Plus, toward the end of season, we consider it a win when we get to a game on time in any type of clothes. Ketchup stains from the $3 hot dogs give us red.
Plan for potlucks.
Parties and gatherings at other coaches’ houses pop up unexpectedly. Or, maybe they have been on a calendar all along and you just don’t get the notice. Buy the supplies for easy-to-make items.
I make Texas caviar—black eyed peas, Rotel and garbanzo beans marinated in Italian dressing. It’s a breeze to throw together.

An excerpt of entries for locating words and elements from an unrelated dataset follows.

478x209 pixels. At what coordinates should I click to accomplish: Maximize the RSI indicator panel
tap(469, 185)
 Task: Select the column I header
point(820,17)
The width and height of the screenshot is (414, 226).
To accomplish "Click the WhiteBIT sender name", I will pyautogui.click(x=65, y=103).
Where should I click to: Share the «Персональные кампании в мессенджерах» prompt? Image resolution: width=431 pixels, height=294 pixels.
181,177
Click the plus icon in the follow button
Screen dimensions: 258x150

I also have boxes of brownie and cake mix. Ghiradelli comes to the rescue every time.
We keep mixers (Sprite, tomato juice, ginger ale) on the ready and have a few bottles for wins or losses on hand. Keeping those items in your pantry eliminates last-minute driving through a fast food restaurant for beans (I’m in South Texas y’all) or picking up a ready-made dessert.
When my girls were younger, we had the bows and the bloomers and the darling monogrammed, applique outfits. We made that choice then and now, we choose concession stand dinners.
Life at the fields can quickly add up monetarily, but y’all know the moments and memories are worth any cost.